* _Data for processing_:
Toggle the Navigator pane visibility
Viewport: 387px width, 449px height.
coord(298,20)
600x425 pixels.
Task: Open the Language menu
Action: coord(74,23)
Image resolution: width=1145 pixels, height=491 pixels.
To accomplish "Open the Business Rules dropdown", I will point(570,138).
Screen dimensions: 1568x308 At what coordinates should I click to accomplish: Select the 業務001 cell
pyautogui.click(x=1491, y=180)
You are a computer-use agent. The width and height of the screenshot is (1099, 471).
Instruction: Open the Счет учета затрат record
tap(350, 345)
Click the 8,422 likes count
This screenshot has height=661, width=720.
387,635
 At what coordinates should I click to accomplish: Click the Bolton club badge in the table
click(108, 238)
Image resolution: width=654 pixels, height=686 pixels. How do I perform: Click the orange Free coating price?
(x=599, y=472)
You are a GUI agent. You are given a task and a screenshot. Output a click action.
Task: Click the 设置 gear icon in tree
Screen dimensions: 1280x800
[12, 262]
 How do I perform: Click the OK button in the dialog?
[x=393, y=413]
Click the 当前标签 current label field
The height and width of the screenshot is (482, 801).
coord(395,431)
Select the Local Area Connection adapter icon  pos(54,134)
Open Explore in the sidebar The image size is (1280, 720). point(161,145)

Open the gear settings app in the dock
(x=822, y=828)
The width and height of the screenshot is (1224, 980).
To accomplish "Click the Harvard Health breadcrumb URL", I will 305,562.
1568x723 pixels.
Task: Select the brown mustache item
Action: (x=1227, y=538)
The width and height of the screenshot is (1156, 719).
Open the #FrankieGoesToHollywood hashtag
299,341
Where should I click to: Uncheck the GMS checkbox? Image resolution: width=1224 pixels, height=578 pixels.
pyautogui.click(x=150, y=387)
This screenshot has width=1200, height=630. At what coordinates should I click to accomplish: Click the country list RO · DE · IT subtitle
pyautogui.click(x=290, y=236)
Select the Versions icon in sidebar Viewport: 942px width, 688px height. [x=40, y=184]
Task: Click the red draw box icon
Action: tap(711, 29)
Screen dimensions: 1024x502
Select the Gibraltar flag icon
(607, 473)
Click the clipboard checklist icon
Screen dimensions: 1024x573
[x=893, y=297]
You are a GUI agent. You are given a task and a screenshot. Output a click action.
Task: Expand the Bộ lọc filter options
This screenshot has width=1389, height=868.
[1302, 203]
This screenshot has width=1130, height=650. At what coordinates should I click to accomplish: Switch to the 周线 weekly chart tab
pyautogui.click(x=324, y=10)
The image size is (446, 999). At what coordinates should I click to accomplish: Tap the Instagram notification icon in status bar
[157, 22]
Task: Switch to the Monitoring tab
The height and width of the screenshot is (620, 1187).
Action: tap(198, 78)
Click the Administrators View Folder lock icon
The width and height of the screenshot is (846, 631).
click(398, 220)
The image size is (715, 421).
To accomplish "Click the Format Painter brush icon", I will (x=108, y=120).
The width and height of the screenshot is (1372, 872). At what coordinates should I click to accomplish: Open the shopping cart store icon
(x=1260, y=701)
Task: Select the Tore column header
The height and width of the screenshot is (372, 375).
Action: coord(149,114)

* _How to complete this task_: I need every line of the data that has the word "point"; please list them.

* _Finished task_:
To accomplish "Open the Business Rules dropdown", I will point(570,138).
Open Explore in the sidebar The image size is (1280, 720). point(161,145)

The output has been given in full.